Thanks for the demo. I kind of knew how it worked, but to see it done is a real help. That foil really does look great. I really admire your work, your cars are beautiful.
Thank you. Glad it was helpful!
Trimming with the blade on an angle to keep the blade from walking is the key statement...great advice
Thank you!
I'm glad I found your videos. I'm 56 years old, I've been building since 1975 and I pick up so many tips from you that I never thought of. I can foil okay but it's usually a few hours, way slower than you can do it. I usually end up bug eyed for awhile after doing this. I like the toothpick to loosen the foil. I always used the knife and kinda picked at it lightly. The toothpick is a simple smart idea that I never thought of. I just did my first airbrush job on a challenger after watching your painting video and it came out decent for a first attempt. Been using rattlecans since the 70s and never knew how awesome the airbrush is. Tip of advice for a newbie, do not spray lacquer in your basement during the winter. 90% of my building and painting are done in the early am hours and my wife got out of bed pretty unhappy with me!

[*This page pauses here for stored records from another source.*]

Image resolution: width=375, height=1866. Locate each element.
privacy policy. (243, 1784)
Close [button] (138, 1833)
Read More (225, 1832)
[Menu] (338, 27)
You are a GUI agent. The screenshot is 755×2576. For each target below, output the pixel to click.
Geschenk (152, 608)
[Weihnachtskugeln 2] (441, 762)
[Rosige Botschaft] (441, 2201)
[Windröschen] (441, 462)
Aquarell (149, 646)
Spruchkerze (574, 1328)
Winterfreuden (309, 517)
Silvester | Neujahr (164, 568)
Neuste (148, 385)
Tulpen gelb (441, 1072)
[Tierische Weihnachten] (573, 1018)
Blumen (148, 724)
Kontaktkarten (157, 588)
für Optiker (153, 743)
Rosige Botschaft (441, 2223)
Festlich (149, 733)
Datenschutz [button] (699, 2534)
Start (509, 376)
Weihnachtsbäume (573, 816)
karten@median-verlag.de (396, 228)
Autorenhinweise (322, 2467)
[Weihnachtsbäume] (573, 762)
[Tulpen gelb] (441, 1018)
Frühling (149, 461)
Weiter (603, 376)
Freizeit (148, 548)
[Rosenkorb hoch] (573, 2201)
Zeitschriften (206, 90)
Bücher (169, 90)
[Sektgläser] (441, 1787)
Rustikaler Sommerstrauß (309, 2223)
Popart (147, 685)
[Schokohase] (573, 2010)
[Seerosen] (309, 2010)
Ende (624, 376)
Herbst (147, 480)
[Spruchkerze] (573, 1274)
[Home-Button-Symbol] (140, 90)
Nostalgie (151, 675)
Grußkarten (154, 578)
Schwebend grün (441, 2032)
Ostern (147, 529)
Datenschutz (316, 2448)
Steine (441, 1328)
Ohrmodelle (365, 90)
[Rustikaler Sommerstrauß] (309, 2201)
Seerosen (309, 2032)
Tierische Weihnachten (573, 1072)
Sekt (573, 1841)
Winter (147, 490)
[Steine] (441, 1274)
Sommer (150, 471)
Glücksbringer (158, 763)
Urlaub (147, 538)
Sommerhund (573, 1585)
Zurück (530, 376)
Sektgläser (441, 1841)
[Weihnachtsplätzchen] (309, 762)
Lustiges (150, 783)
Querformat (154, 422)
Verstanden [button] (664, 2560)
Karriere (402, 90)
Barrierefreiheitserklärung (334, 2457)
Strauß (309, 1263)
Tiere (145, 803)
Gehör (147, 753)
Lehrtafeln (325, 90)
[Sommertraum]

Thank you! I'm glad you are finding good use of my channel.
I feel your pain, I too have been banned from the climate control of my model room when I paint, to my garage 😢 ( but I did successfully negotiate that hand painting can be done indoors )
Great work my friend. I've been modeling for 60+ years and I am impressed with your skills. Keep up the good work. GBAH
Wow, Thank You! Raoul.
Looks like I'm a little late to the game commenting - Great tutorial, covered everything you need to know about foiling. Comments - 1. Hand holding model, I use a white cotton inspection glove. Limits the amount of skin oil to the surface of the model, which could/can eventually harm some clear coat and color coats causing them to go soft and come off on bare skin. 2. In addition to the Qtip, cotton balls are excellent for all around burnishing. Final burnish is with a white cotton T shirt rag it presses the edges in completely. Also you can readily see if it picked up any foil, paint etc. I'm another Modeler who started in the 60's. never too experienced to learn something new!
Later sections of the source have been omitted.